* **Your assignment**
Please list every condition to avoid that the ethidium bromide safety post below names.

* **Extract**
▬▬▬▬▬▬

I always add my EtBr immediately after melting the agarose and probably inhale the steam too! Don't worry!


Any scientist worth his salt, should read his MSDS's prior to use.
For Ethidium bromide, (http://www.jtbaker.c...hhtml/e2410.htm)
or (http://www.biosci.oh...CHEMICAL --.htm)

Of note, under inhalation are the comments
Inhalation:
If inhaled, remove to fresh air. If not breathing, give artificial respiration.
If breathing is difficult, give oxygen. CALL A PHYSICIAN IMMEDIATELY.

Hazardous Decomposition Products:
Toxic gases and vapors may be released if involved in a fire. Oxides of nitrogen, oxides of carbon, hydrogen bromide.

Conditions to Avoid:
Heat, flames, ignition sources and incompatibles.

▬▬▬▬▬▬

* **Data under study**

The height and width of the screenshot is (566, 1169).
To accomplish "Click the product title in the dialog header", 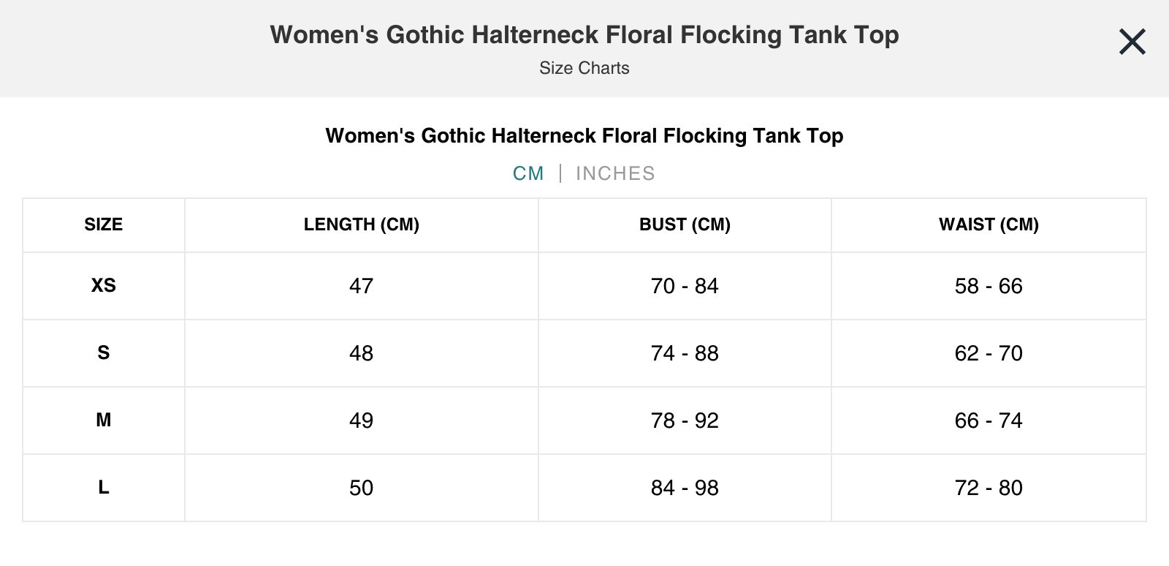I will pyautogui.click(x=585, y=34).
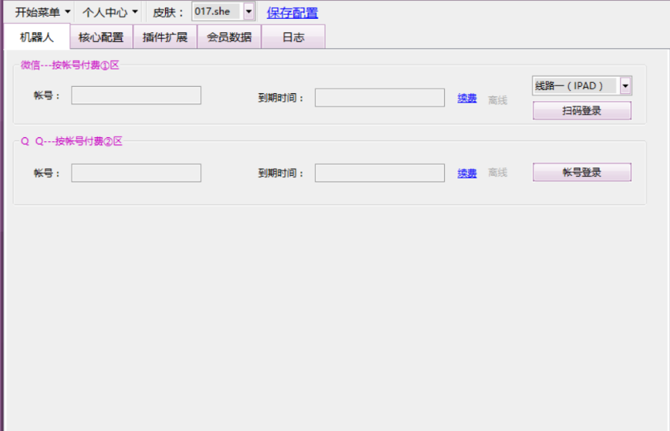Switch to the 机器人 tab
Screen dimensions: 670x431
36,37
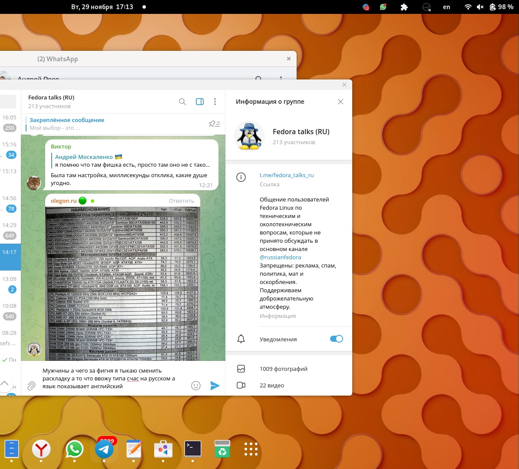Open the price list photo in chat
Screen dimensions: 519x469
[x=122, y=283]
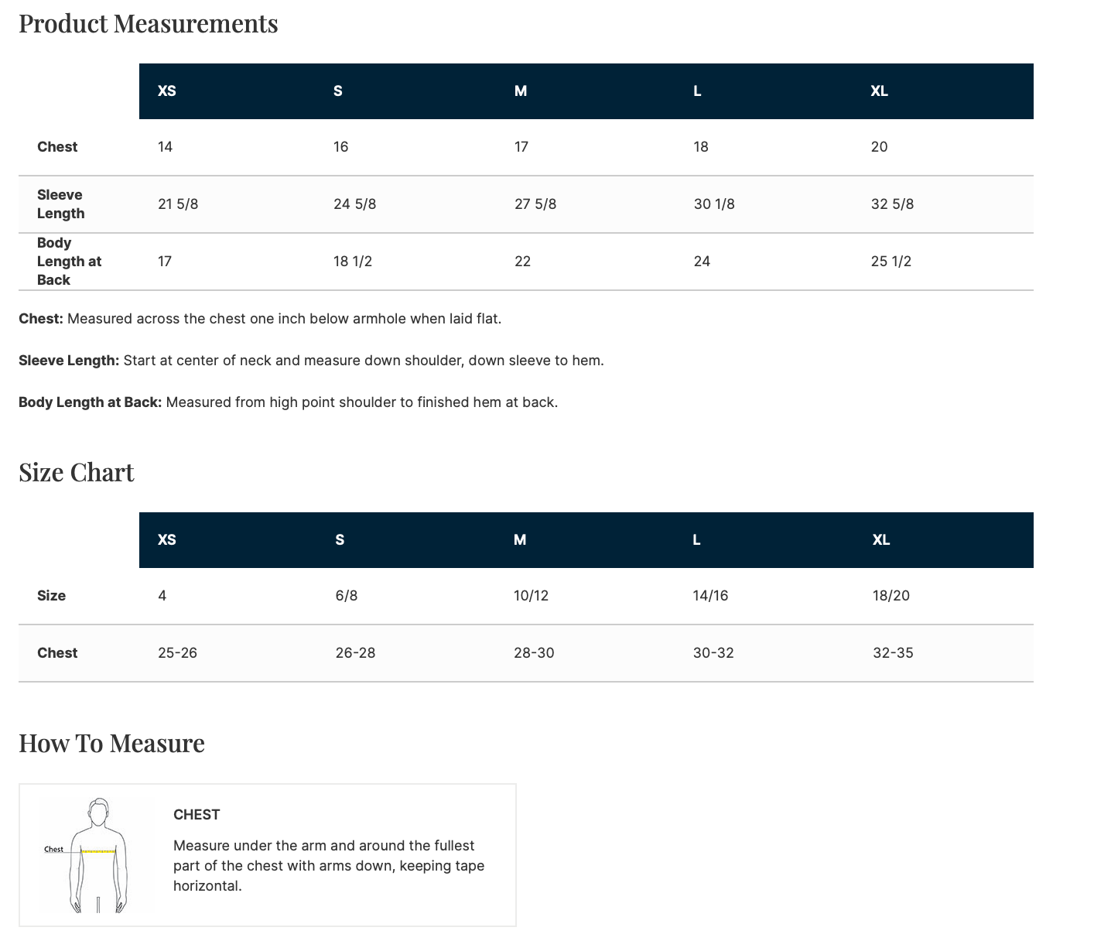
Task: Select XL column header in Product Measurements table
Action: tap(879, 91)
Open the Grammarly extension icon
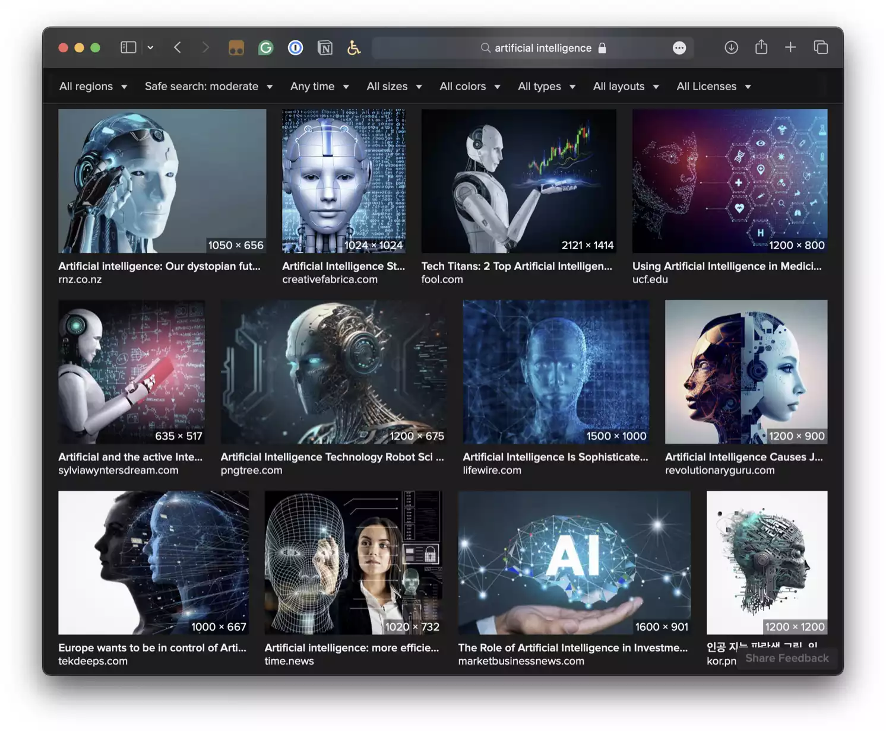Screen dimensions: 886x731 [x=265, y=47]

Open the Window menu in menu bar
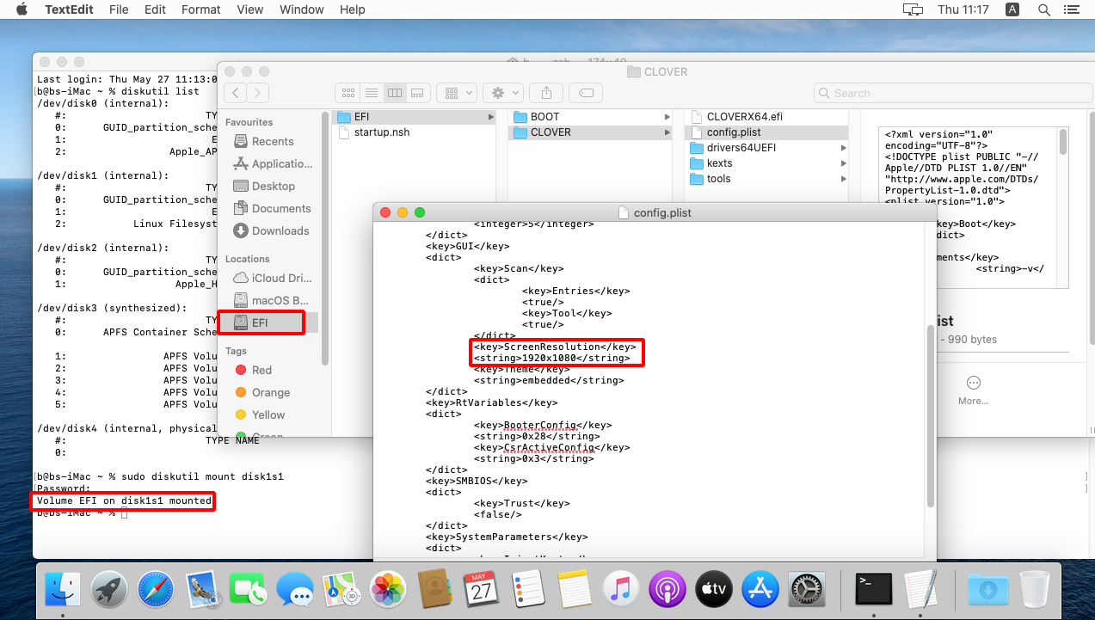click(x=302, y=9)
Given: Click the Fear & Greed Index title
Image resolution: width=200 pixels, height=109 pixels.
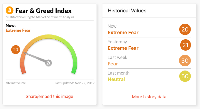Looking at the screenshot, I should [x=43, y=11].
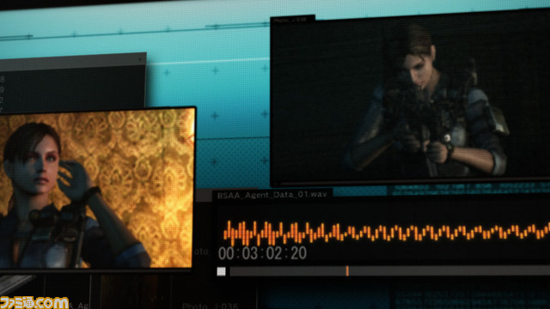Click the thick dark line segment at the top left

[x=16, y=36]
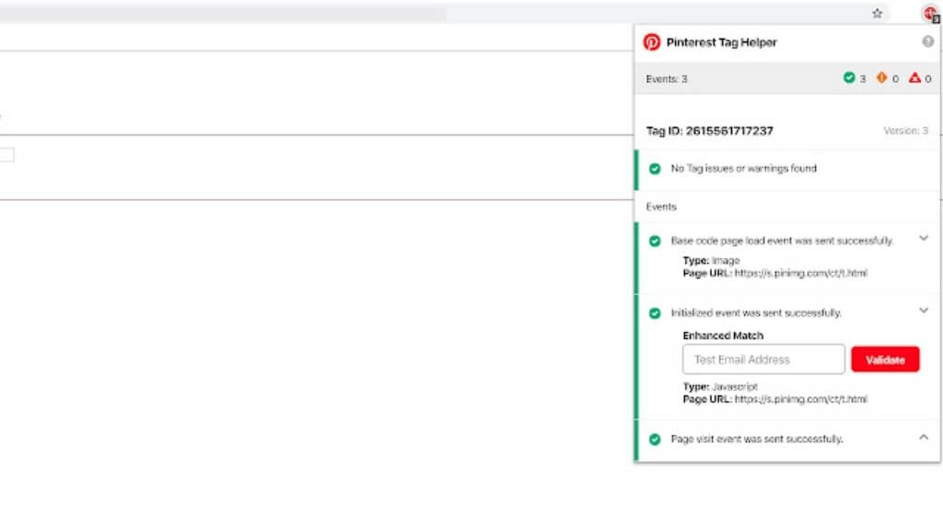Collapse the Base code page load event
This screenshot has height=531, width=943.
(x=924, y=239)
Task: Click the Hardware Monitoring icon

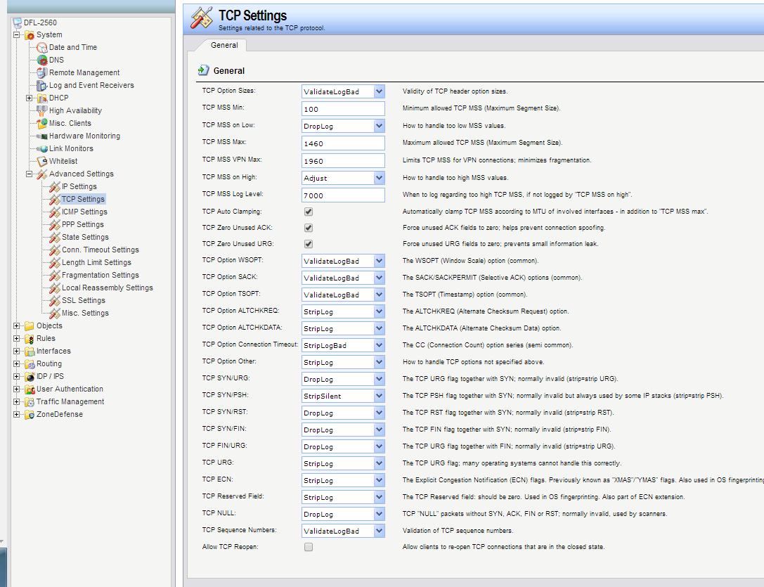Action: pyautogui.click(x=42, y=136)
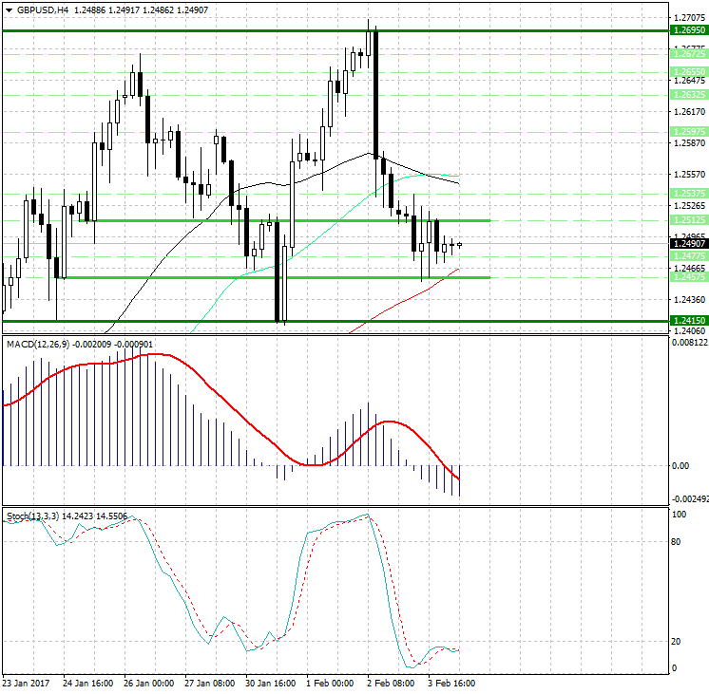The image size is (709, 694).
Task: Click the 1.26550 dashed level label
Action: [x=688, y=71]
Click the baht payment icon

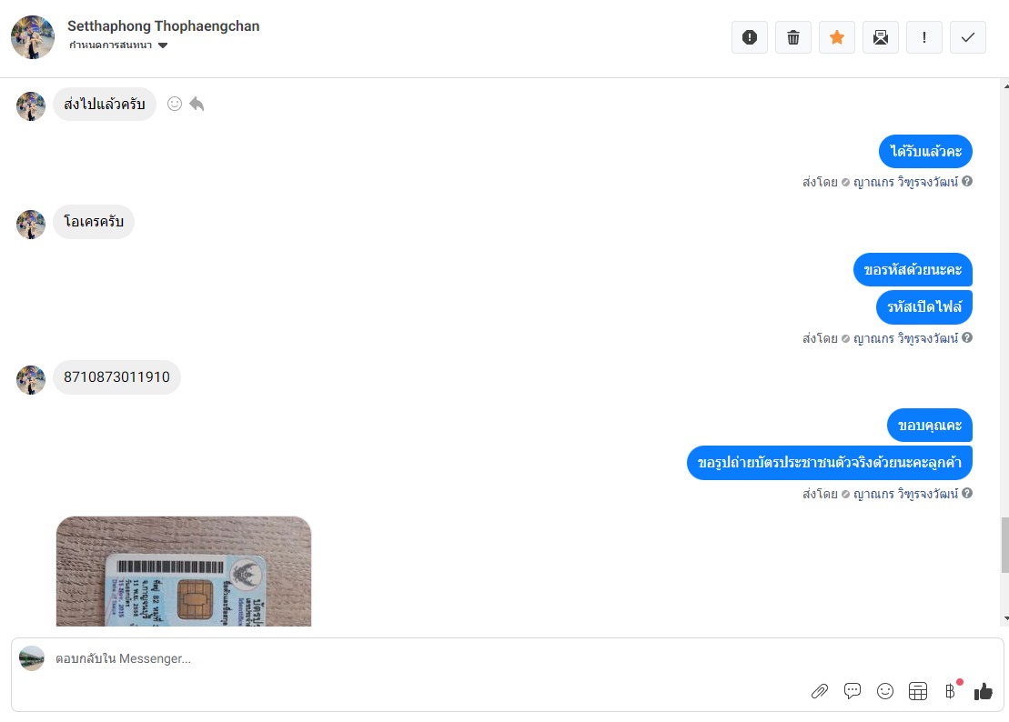tap(951, 691)
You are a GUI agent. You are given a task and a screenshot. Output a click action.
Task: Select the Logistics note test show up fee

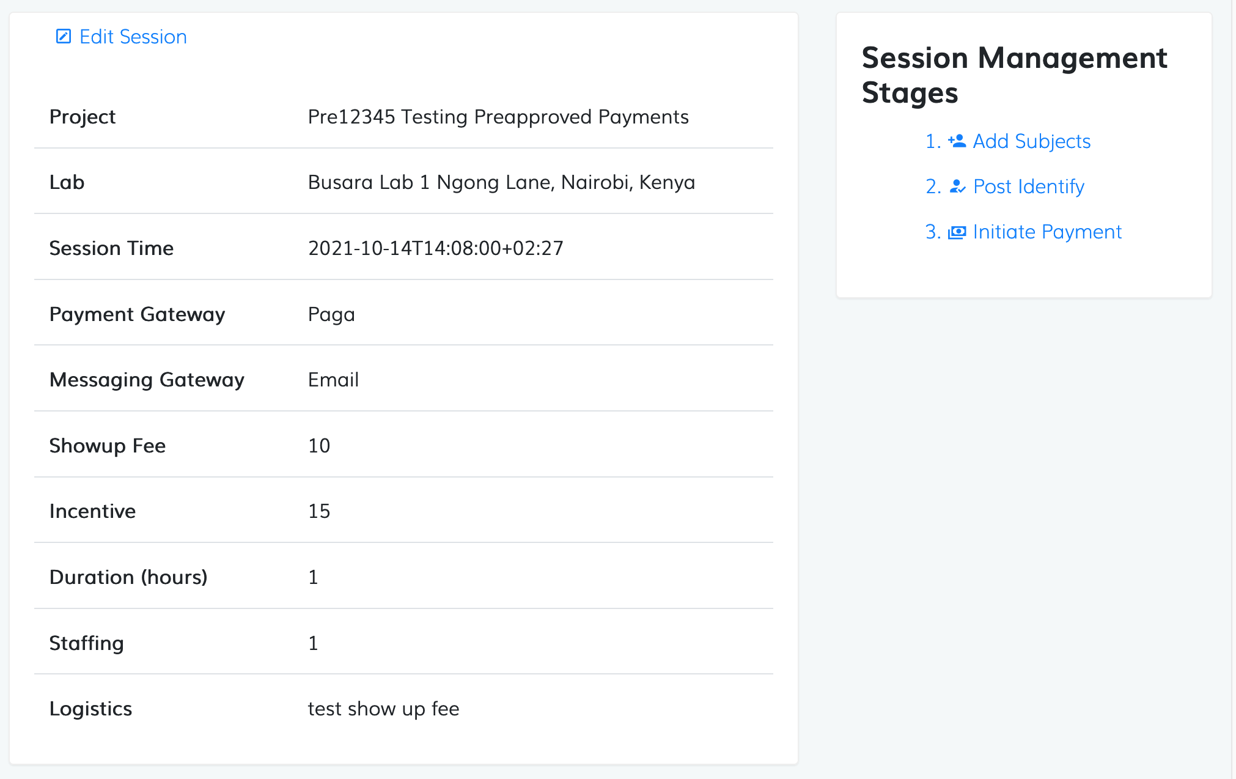tap(383, 708)
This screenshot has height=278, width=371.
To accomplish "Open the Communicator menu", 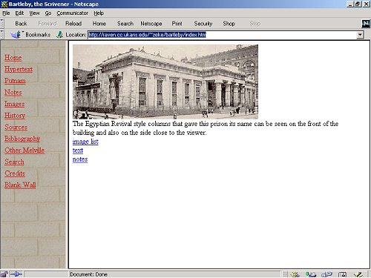I will point(72,13).
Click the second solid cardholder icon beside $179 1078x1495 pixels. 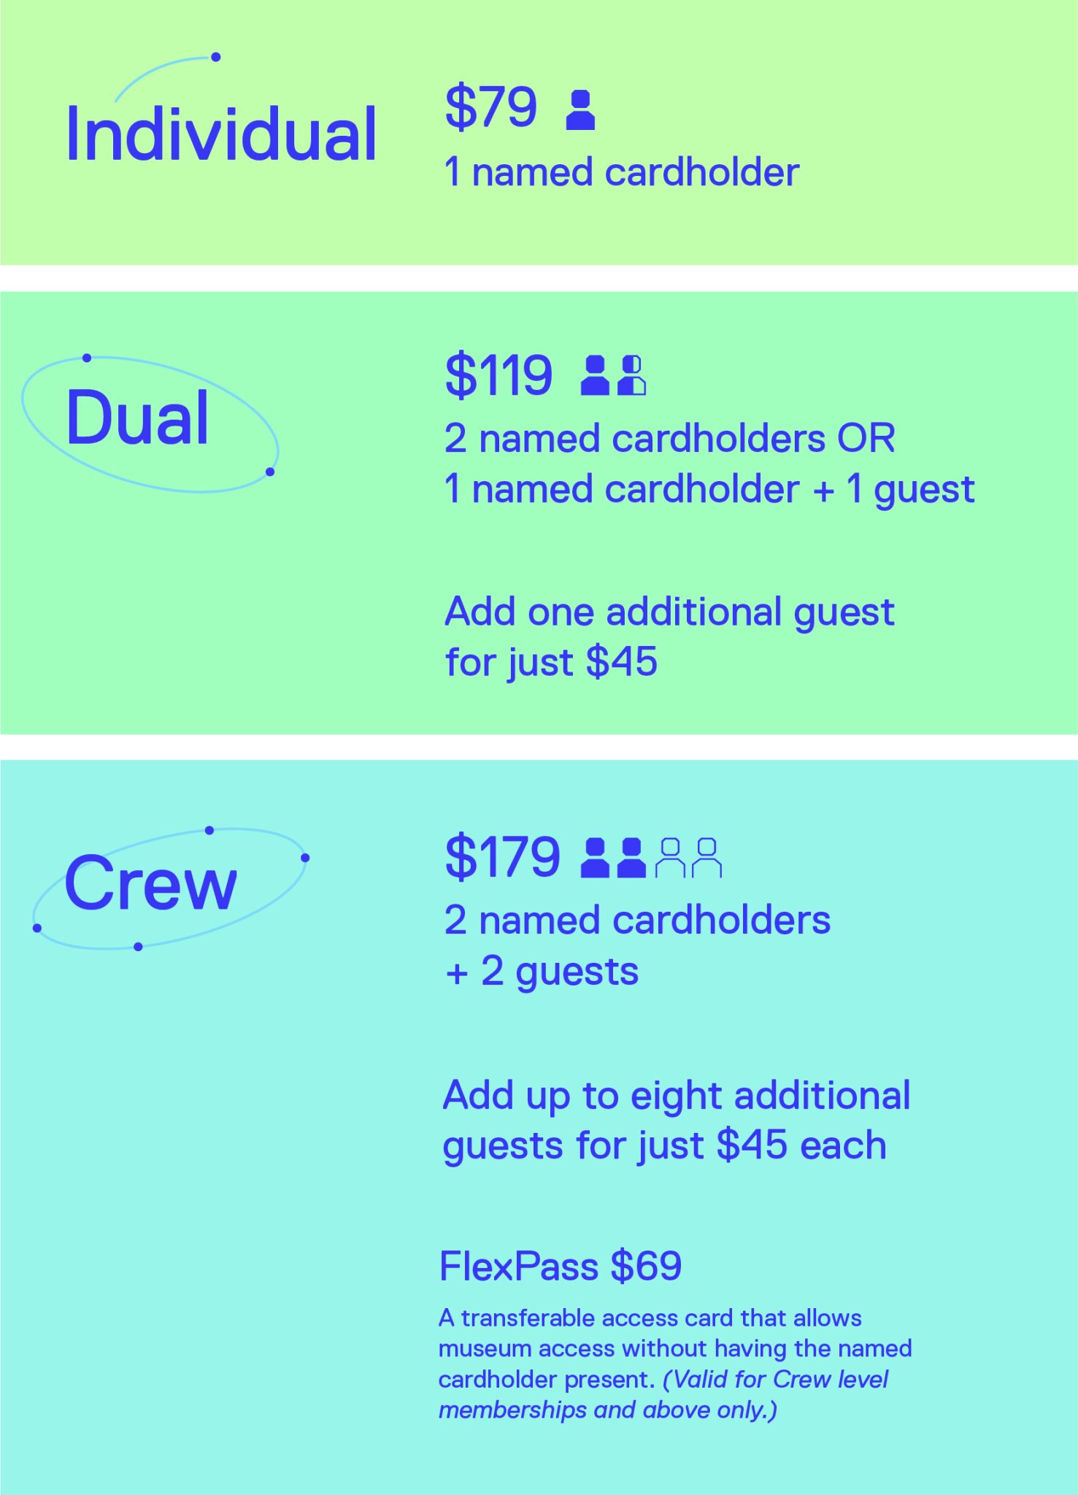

▬▬▬▬▬▬

* **Solution**
- Heat
- Flames
- Ignition sources
- Incompatibles